───── Records for this task

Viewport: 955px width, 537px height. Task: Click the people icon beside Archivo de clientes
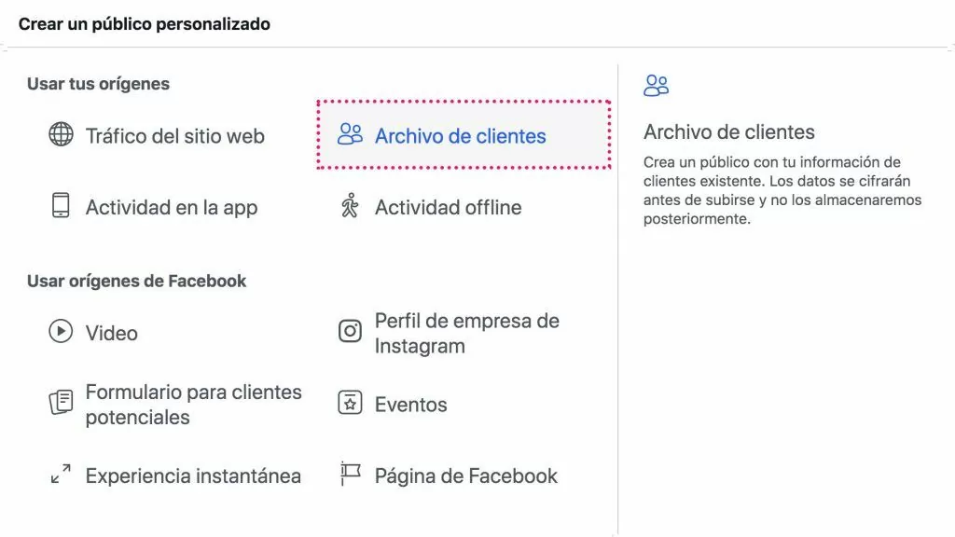[x=350, y=134]
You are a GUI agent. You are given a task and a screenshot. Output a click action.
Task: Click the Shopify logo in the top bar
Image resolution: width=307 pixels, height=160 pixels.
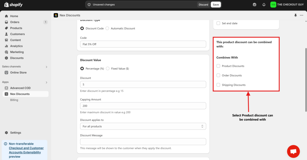13,5
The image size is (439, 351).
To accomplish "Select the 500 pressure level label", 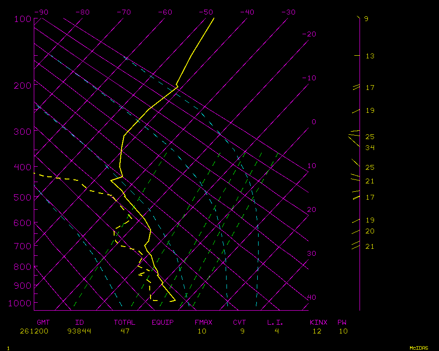I will click(x=22, y=197).
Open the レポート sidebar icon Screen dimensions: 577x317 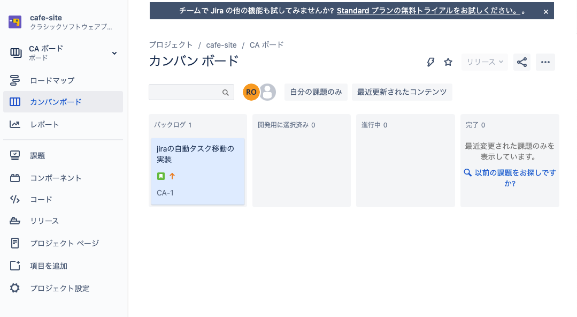click(x=45, y=124)
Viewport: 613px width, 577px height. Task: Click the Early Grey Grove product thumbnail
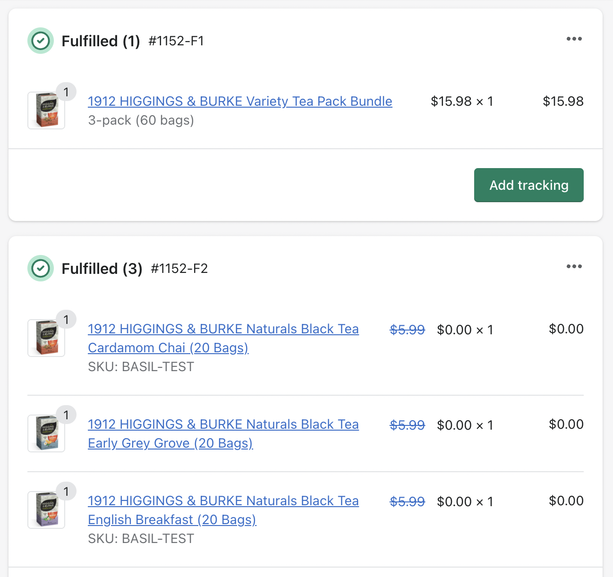pos(46,433)
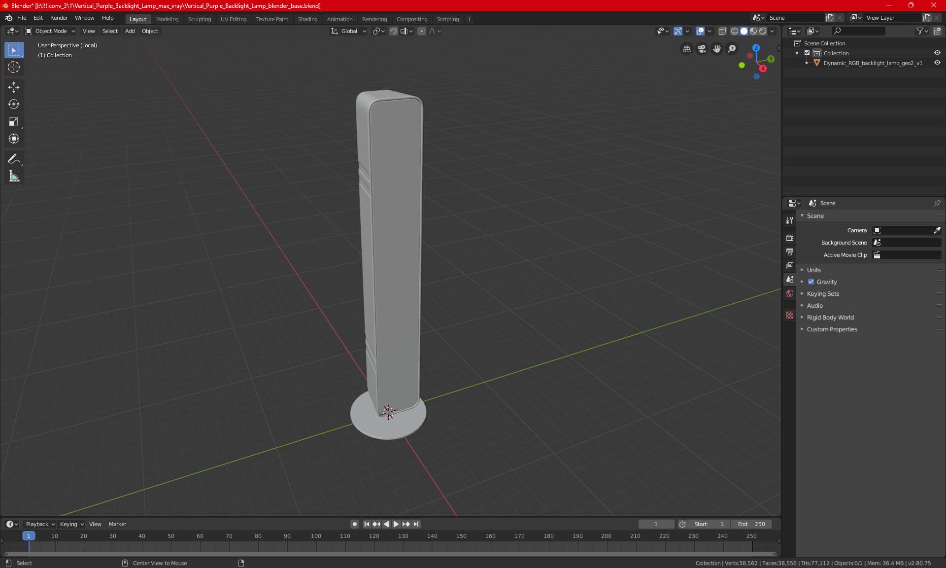The width and height of the screenshot is (946, 568).
Task: Select the Annotate tool icon
Action: [x=13, y=159]
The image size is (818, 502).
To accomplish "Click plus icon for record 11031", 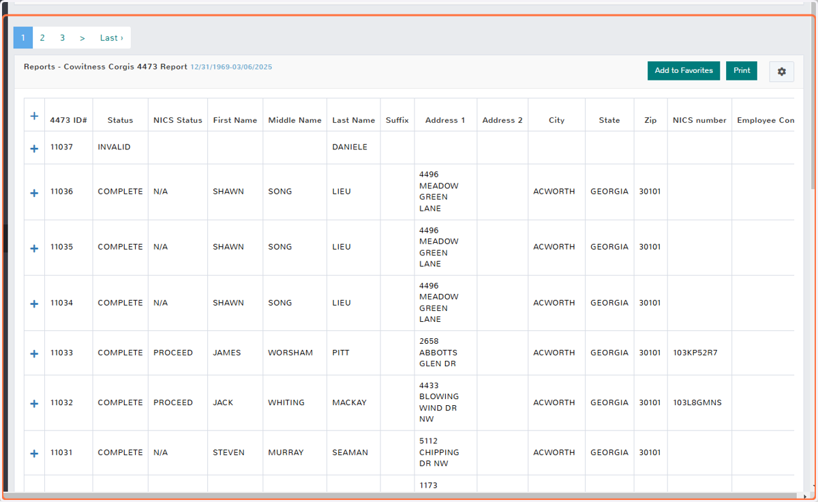I will pyautogui.click(x=34, y=453).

──────────

▶ _Task details_
The answer must consist solely of the lines from the first line of the records through the line containing "The image size is (439, 351).", reproduced exactly and without the pictures.

▶ _Task answer_
Viewport: 955px width, 537px height. Task: Click the people icon beside Archivo de clientes
[x=350, y=134]
You are a GUI agent. You are given a task and a screenshot. Output a click action.
Task: Click the Shopify logo in the top bar
Image resolution: width=307 pixels, height=160 pixels.
13,5
The image size is (439, 351).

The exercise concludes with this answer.